Repeat each entry exactly; omit all pictures.

[Collected data]

Content starts

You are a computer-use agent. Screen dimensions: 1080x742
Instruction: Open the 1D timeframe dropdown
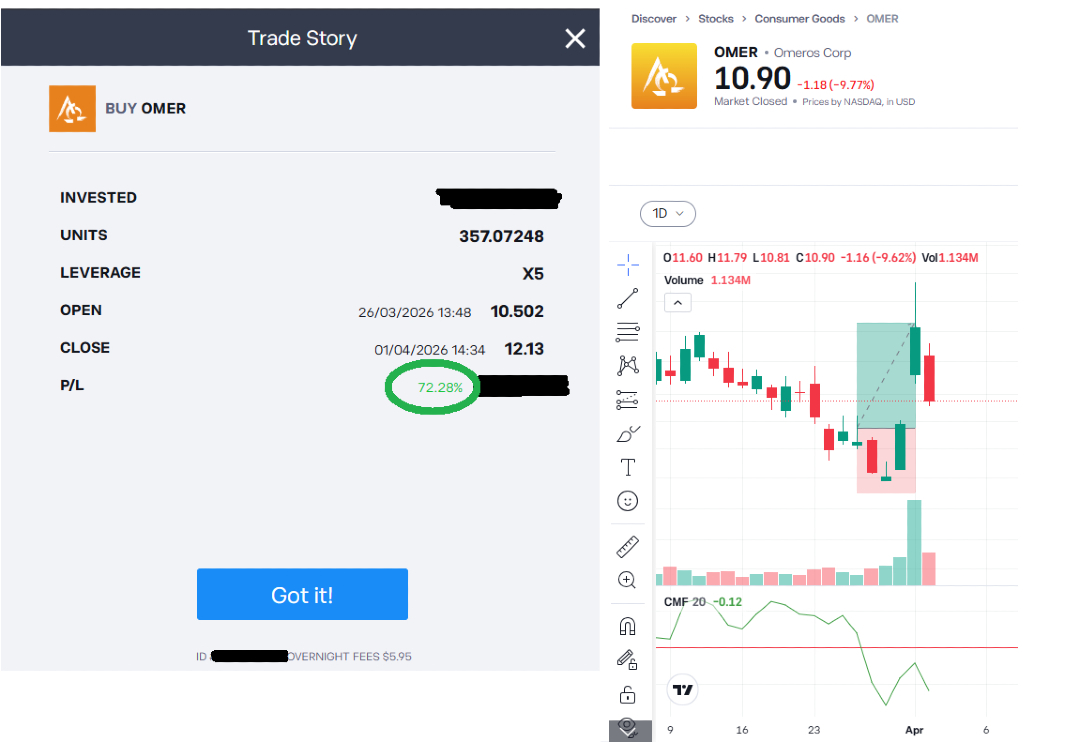pos(667,214)
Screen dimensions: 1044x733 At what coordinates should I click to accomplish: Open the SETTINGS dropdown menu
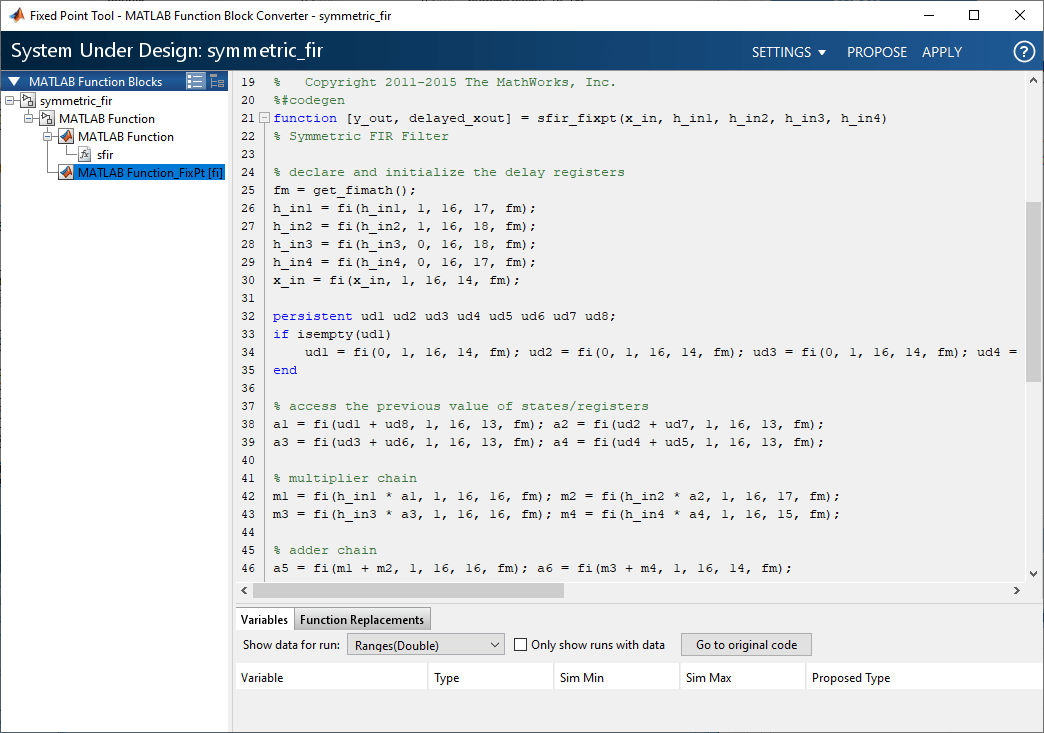pyautogui.click(x=789, y=52)
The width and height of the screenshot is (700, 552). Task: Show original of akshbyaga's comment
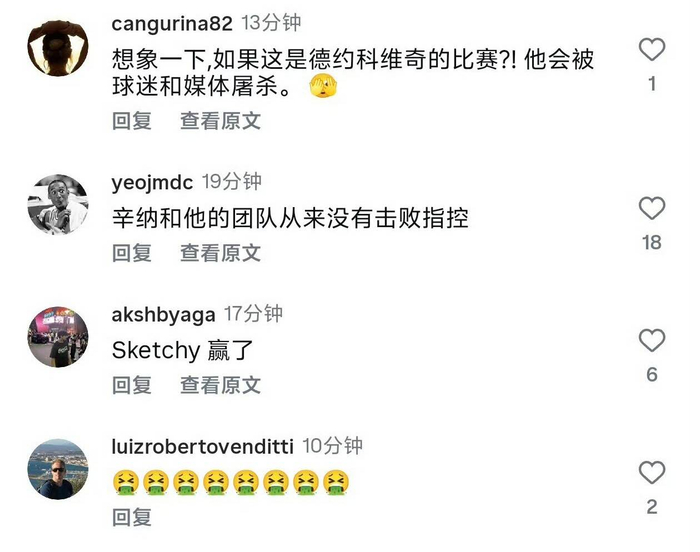[x=221, y=385]
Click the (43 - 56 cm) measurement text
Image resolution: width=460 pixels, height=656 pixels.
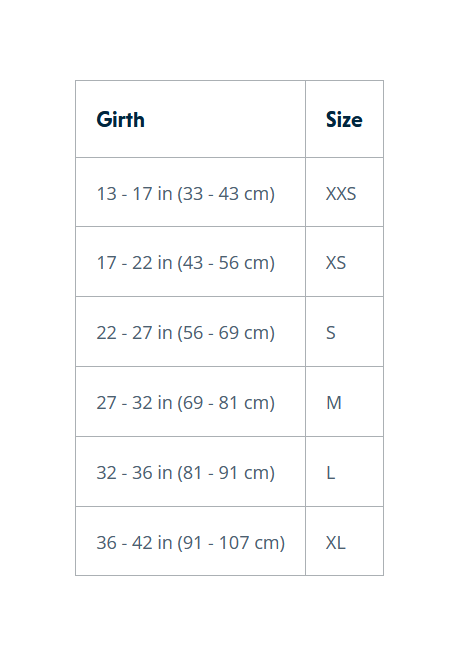point(226,263)
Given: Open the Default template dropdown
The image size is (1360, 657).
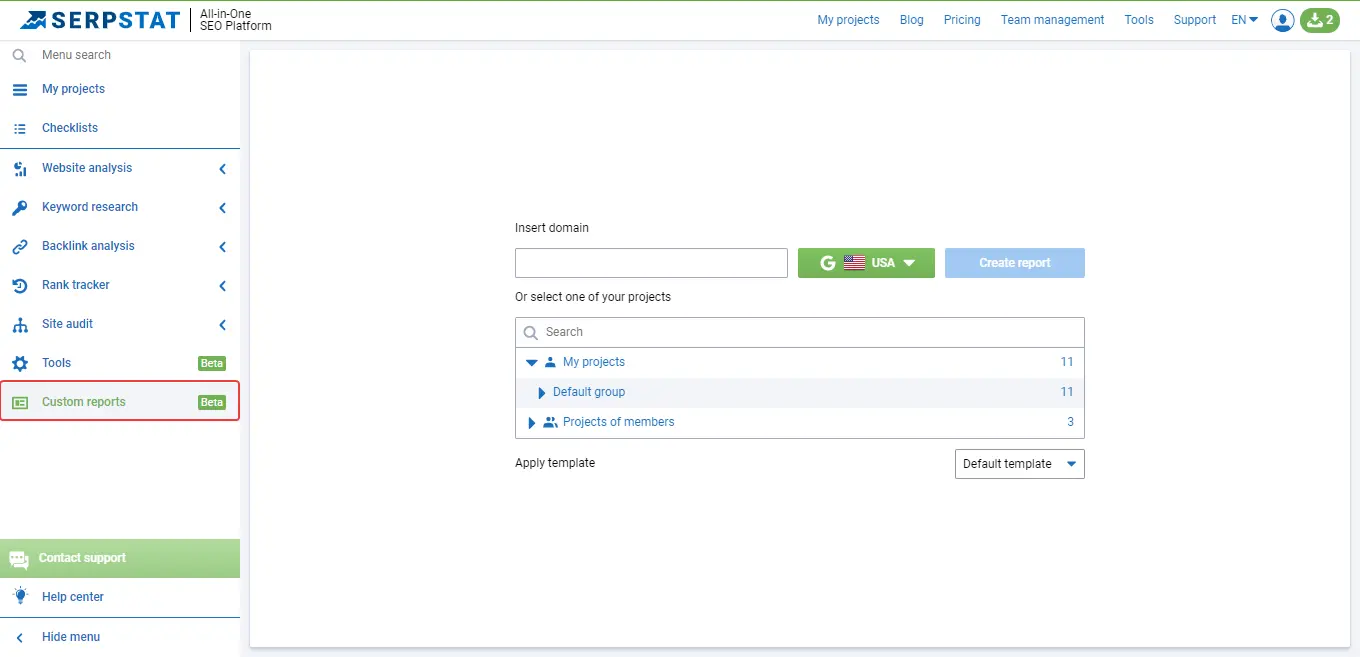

Content ends

**Response area**
You are a computer-use agent. Screen dimensions: 1080x742
Instruction: Open the 1D timeframe dropdown
pos(667,214)
Screen dimensions: 1044x733 At what coordinates should I click to accomplish: Open the SETTINGS dropdown menu
pyautogui.click(x=789, y=52)
The width and height of the screenshot is (700, 552). Task: Show original of akshbyaga's comment
[x=221, y=385]
Click the (43 - 56 cm) measurement text
Image resolution: width=460 pixels, height=656 pixels.
point(226,263)
Given: Open the Default template dropdown
The image size is (1360, 657).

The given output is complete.